# What you should do:
There is one span to output from the data below: the lines starting at the line with "Click the path to G-code module title" and ending at the line with "Task: Open the Start Building link". Output it exactly, ends included, nothing more.

# Records for this exercise:
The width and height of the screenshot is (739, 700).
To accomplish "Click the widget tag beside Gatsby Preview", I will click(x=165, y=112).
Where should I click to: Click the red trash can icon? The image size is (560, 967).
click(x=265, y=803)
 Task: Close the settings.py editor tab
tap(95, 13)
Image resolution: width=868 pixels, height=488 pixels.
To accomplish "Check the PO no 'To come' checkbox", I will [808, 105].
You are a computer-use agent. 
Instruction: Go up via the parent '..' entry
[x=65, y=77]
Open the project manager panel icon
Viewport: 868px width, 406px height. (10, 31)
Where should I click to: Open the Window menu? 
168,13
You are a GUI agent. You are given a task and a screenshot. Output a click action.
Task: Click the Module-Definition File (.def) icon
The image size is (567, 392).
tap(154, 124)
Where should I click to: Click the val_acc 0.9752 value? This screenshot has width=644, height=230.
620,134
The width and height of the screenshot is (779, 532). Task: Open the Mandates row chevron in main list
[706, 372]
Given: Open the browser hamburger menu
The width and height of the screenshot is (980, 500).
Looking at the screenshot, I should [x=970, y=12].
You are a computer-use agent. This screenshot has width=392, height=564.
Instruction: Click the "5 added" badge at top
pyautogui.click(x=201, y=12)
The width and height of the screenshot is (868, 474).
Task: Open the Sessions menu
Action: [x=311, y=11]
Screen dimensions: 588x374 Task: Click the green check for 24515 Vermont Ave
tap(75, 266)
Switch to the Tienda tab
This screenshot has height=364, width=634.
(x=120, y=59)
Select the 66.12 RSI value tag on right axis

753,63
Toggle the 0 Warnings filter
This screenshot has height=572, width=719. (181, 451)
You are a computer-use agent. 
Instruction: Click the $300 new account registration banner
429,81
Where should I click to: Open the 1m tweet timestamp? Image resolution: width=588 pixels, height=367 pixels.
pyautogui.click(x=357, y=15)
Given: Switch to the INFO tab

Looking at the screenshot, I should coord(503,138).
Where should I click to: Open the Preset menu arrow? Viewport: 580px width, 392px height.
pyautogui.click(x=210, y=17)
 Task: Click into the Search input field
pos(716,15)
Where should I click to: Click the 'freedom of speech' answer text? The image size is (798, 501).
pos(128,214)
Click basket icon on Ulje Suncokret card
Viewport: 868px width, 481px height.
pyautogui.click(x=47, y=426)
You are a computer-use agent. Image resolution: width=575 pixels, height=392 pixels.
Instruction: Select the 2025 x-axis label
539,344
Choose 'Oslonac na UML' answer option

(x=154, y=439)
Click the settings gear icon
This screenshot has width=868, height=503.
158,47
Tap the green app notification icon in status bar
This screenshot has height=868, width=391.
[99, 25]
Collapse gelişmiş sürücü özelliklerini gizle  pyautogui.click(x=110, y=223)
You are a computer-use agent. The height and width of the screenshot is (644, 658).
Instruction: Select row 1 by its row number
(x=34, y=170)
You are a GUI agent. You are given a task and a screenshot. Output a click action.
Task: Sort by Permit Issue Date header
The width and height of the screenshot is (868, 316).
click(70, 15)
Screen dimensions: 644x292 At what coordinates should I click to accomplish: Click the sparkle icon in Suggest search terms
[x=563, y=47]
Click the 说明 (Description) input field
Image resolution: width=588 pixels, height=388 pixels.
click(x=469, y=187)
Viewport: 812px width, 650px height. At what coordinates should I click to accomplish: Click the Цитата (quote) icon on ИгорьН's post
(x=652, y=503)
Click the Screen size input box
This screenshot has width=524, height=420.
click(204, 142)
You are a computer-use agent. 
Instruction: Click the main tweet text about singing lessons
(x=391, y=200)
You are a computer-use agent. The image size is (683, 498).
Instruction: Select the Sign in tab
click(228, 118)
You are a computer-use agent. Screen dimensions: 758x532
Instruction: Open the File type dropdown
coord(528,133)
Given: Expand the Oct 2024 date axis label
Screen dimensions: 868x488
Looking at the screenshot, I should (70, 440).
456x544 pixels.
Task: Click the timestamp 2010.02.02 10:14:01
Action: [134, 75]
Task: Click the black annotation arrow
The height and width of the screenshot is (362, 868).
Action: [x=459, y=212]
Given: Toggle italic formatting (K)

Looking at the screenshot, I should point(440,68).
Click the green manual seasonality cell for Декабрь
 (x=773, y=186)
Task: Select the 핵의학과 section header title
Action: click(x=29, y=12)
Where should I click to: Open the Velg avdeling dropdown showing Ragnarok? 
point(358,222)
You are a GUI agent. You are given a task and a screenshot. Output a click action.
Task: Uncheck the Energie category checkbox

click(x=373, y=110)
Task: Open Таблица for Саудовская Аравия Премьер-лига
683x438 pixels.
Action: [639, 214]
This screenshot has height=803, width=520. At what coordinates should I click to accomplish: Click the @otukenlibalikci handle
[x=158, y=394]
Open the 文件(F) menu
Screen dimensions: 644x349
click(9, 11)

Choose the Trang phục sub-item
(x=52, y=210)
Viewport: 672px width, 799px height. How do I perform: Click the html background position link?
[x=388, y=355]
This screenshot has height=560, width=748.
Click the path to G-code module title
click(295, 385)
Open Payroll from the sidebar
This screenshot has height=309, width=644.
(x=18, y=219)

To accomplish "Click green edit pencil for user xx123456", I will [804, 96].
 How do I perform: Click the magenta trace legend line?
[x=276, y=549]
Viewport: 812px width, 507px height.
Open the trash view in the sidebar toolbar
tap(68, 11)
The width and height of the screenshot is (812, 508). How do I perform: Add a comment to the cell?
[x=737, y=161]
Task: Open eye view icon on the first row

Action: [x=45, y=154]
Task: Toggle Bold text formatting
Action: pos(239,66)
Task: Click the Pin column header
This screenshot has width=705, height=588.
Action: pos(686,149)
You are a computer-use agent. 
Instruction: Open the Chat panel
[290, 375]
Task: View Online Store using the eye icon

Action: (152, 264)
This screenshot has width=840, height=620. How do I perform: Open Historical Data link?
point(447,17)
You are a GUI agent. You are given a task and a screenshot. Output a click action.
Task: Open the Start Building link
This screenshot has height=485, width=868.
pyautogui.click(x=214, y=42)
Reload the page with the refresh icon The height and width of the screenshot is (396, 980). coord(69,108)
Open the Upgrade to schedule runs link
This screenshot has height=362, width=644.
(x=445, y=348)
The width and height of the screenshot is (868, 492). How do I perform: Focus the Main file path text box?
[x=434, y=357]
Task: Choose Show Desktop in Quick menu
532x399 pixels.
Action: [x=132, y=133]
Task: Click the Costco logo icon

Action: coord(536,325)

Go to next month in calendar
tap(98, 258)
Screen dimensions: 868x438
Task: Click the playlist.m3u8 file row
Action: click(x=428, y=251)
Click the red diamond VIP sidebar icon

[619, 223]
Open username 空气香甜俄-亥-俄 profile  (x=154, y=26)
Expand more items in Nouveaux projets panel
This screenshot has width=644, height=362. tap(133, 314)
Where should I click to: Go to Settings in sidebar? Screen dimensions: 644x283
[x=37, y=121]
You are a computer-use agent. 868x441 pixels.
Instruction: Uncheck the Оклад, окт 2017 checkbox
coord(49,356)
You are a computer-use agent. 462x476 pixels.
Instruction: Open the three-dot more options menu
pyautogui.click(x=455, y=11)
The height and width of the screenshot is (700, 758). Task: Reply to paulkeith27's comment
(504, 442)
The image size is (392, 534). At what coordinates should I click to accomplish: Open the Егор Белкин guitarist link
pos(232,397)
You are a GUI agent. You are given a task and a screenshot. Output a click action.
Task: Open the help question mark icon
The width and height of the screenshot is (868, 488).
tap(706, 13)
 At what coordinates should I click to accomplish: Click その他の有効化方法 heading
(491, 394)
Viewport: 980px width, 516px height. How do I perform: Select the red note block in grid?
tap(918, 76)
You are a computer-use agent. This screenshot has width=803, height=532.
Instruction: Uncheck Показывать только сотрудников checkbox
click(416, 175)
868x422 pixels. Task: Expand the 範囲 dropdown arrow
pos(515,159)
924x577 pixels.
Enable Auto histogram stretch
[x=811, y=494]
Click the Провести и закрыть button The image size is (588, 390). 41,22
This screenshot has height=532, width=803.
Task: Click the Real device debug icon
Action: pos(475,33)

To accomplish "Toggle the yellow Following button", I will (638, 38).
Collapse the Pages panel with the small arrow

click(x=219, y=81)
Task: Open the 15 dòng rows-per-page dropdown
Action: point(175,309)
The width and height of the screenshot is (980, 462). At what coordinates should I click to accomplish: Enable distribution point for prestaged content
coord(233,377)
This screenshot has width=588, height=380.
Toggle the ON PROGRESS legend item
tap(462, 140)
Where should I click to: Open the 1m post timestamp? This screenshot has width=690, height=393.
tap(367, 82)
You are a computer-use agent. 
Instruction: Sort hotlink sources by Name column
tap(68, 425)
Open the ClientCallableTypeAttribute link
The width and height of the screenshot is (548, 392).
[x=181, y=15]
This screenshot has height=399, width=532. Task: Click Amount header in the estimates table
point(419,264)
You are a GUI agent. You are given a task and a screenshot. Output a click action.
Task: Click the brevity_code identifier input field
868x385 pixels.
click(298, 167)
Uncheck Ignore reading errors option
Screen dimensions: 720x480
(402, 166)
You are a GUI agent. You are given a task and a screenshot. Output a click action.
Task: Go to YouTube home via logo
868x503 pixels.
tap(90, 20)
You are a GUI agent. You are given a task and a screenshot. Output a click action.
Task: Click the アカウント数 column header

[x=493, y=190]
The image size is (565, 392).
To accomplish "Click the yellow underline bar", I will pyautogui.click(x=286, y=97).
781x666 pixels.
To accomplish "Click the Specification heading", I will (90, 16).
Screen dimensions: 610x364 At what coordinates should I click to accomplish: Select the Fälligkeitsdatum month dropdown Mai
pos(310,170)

# Written solution:
Click the path to G-code module title
click(295, 385)
Open Payroll from the sidebar
This screenshot has height=309, width=644.
(x=18, y=219)

To accomplish "Click green edit pencil for user xx123456", I will [804, 96].
 How do I perform: Click the magenta trace legend line?
[x=276, y=549]
Viewport: 812px width, 507px height.
Open the trash view in the sidebar toolbar
tap(68, 11)
The width and height of the screenshot is (812, 508). How do I perform: Add a comment to the cell?
[x=737, y=161]
Task: Open eye view icon on the first row

Action: [x=45, y=154]
Task: Toggle Bold text formatting
Action: pos(239,66)
Task: Click the Pin column header
This screenshot has width=705, height=588.
Action: pos(686,149)
You are a computer-use agent. 
Instruction: Open the Chat panel
[290, 375]
Task: View Online Store using the eye icon

Action: (152, 264)
This screenshot has width=840, height=620. How do I perform: Open Historical Data link?
point(447,17)
You are a GUI agent. You are given a task and a screenshot. Output a click action.
Task: Open the Start Building link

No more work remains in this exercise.